At least one or two amniocentesis-conditioned complications like membrane tenting, amniotic fluid leakage, amniotic fluid loss, vaginal bleeding, (iatrogenic) preterm premature rupture of membranes (iPPROM) and total fetal loss could have been expected: But all 109 invasive prenatal diagnoses had a positive pregnancy-, maternal- and fetal outcome without any of the examined complication at the time of 7 days. 28 days after the amniocentesis, apart from 13 pregnancies that were terminated as well as two with a poor outcome in consequence of a Trisomy 21, all fetuses were still alive. 89 patients delivered live born children, which finally means, that amniocenteses in this series were successful in 100% of all cases. Reducing the expected complication-rate significantly, the much smaller diameter and the atraumatic sharpened tip of the 29G-pencil point needle as well as the 36-times smaller leakage in the amniotic membranes are seen as the main reasons for this success [12].

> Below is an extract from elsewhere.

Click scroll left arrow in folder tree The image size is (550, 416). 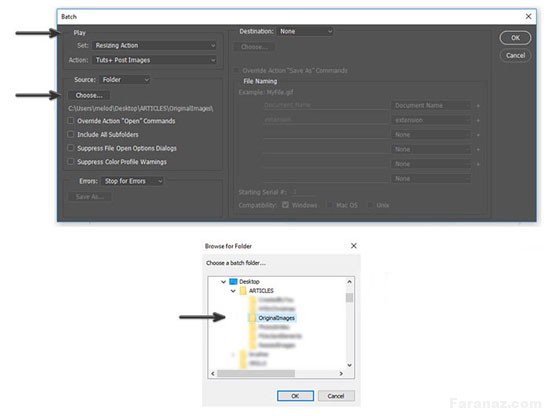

Shortcomings of our study are the small group: 145 women were included in this study which doesn´t allow us to postulate the complication-rate of nearly zero per cent as a definite rate. Besides it is not a prospective-randomized trial, which are very sparse in the topic of invasive prenatal diagnosis and don´t lead to any practically important conclusions so far [27]. Furthermore, this was the first study about mid-trimester amniocentesis with separation of the fetal membranes, and we had no data, to which our results could be compared. Nevertheless, those limited experiences, the result of this study offers a save technique for women with a high-risk pregnancy asking for invasive prenatal diagnosis. Invasive prenatal diagnosis nowadays is becoming a less frequent procedure due to non-invasive prenatal testing (NIPT) via cell-free DNA [28]. If invasive procedures like amniocentesis is compared to NIPT, it should also be taken into account to compare it with the method with the lowest risk of adverse outcome which to our opinion and experience is the atraumatic amniocentesis with the 29 Gauge needle. It should also be stressed, that nearly a third of abnormalities after first-trimester screening are different than expected and would go undetected with NIPT [29]. The CAS might also be an indication for invasive testing to rule out chromosomal abnormalities beside aneuploidies.